"Tinha já passado o 1º período do 4º ano, quando eu reparei
que as crianças praticamente nunca aplicavam a multiplicação para resolver problemas,
se os mesmos envolviam números decimais. (...)Conseguiam resolver os problemas
através de estratégias que o evitavam sempre. (...) Este tipo de processos,
pela criatividade e inteligência que revelavam, deixavam-me fascinada. Porém
a insistência neles e o sistemático não recurso à multiplicação deixavam-me
também preocupada. (...).
Resolvi repegar a questão através de novas estratégias. Embora o fizesse
com muita tranquilidade, as crianças perceberam que o assunto me preocupava.
Havia uns meses tínhamos decidido que, na 1ª quarta feira de cada mês, reserváramos
uma hora para fazer um debate sobre um tema sugerido pelas crianças. O tema
era proposto no Diário de Turma e sujeito à aprovação de todos. Foi com algum
espanto, que numa certa semana de Maio, vi aparecer a "Multiplicação com Números
Decimais" como tema proposto para o debate seguinte. Perguntei-me se haveria
conteúdo para tal. O relato que se segue mostra que sim.

________________________________________

* _TAREFA DO EXERCÍCIO_
Dê seguimento ao relato sobre a multiplicação com números decimais, começando logo após a sua última frase. Os dados apresentados a seguir não são necessários.

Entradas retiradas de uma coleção
________________________________________

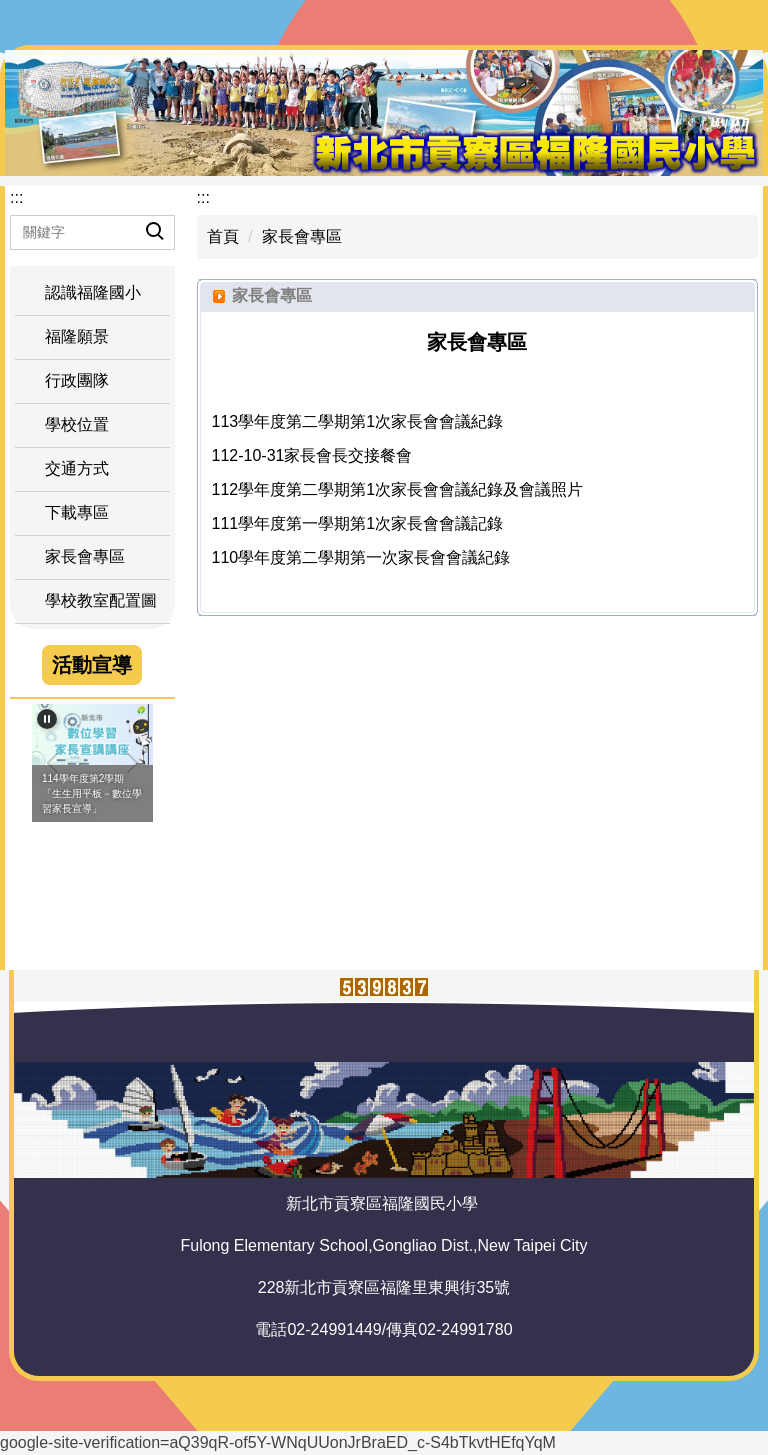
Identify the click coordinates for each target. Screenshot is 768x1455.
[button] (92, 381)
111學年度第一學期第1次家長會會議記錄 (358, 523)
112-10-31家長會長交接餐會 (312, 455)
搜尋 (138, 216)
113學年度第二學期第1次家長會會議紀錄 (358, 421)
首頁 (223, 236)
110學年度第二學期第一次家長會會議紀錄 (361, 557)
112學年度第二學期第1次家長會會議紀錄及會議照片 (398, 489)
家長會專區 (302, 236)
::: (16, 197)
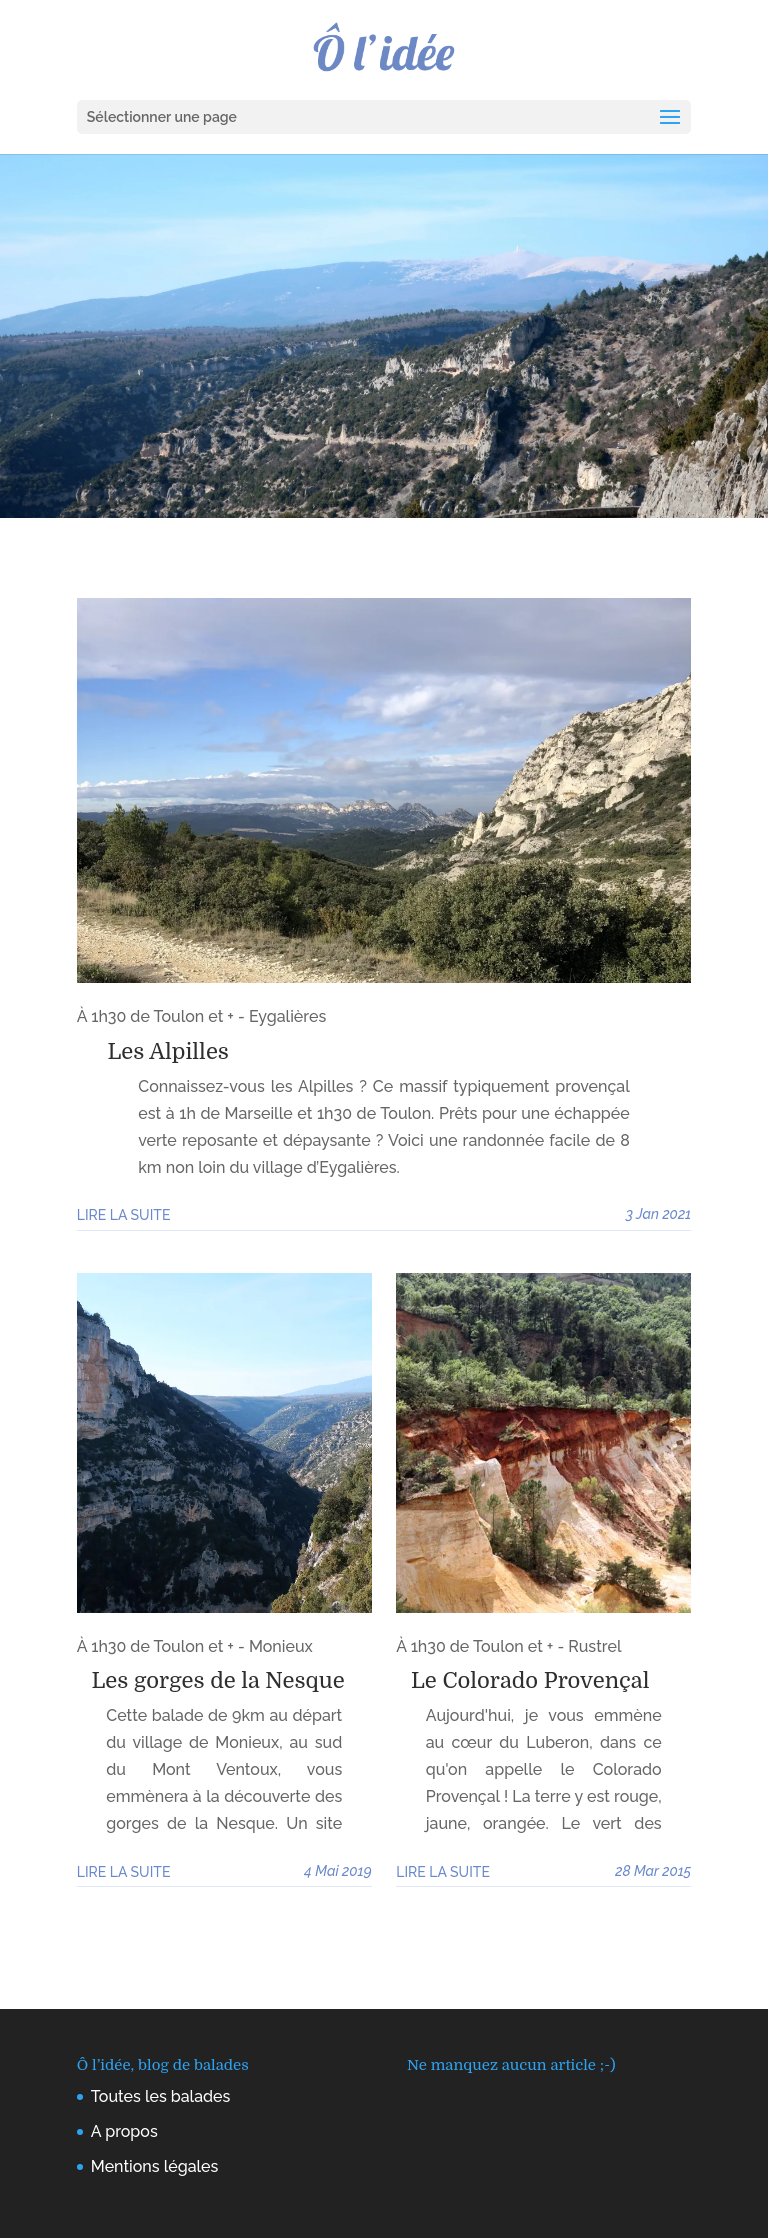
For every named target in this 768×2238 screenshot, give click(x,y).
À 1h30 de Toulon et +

________________________________________

* _RESPOSTA_
O Debate (...)
Andreia - É assim: Eu baralho-me e por isso evito utilizar a multiplicação
quando se trata de números decimais. Não consigo perceber porque é que me
baralho, mas baralho.
Liliana - Eu também. É a questão da vírgula, como as casas andam, como
as casas não andam. (...)
Marcos - A mim faz-me confusão andar para trás com os números.
Miguel - Eu acho que não é nada disso. Eu não uso a multiplicação
com decimais mas não é por isso. (...). Até porque a professora já há uns
tempos ensinou o truque e portanto quem quiser já não anda para trás com os
números.
Eu - Também me quer parecer que não é por isso. Até porque
algumas vezes treinamos a multiplicação com números decimais. E vocês nesses
treinos tinham dificuldades ?
Vários - Não.
(...)
Miguel - A minha confusão é esta: Dantes quando eu multiplicava,
o número dava-me sempre maior. (...) Agora, quando eu multiplico décimas dá-me
o resultado mais pequeno. Eu olho pró resultado e julgo que não pode ser.
Então para evitar isso, não uso a multiplicação quando tenho décimas. Não
sei nunca quando está certo.
(...)
Marcos - Pois. Tenho 5, não é ? Multiplico por 0,4 fico logo com 2
unidades. É esquisito.
Joana - (...) A subtracção dá sempre um número mais pequeno, com números
decimais ou não. A multiplicação dá-nos às vezes números mais pequenos. Se
fosse sempre, até não havia problema. (...)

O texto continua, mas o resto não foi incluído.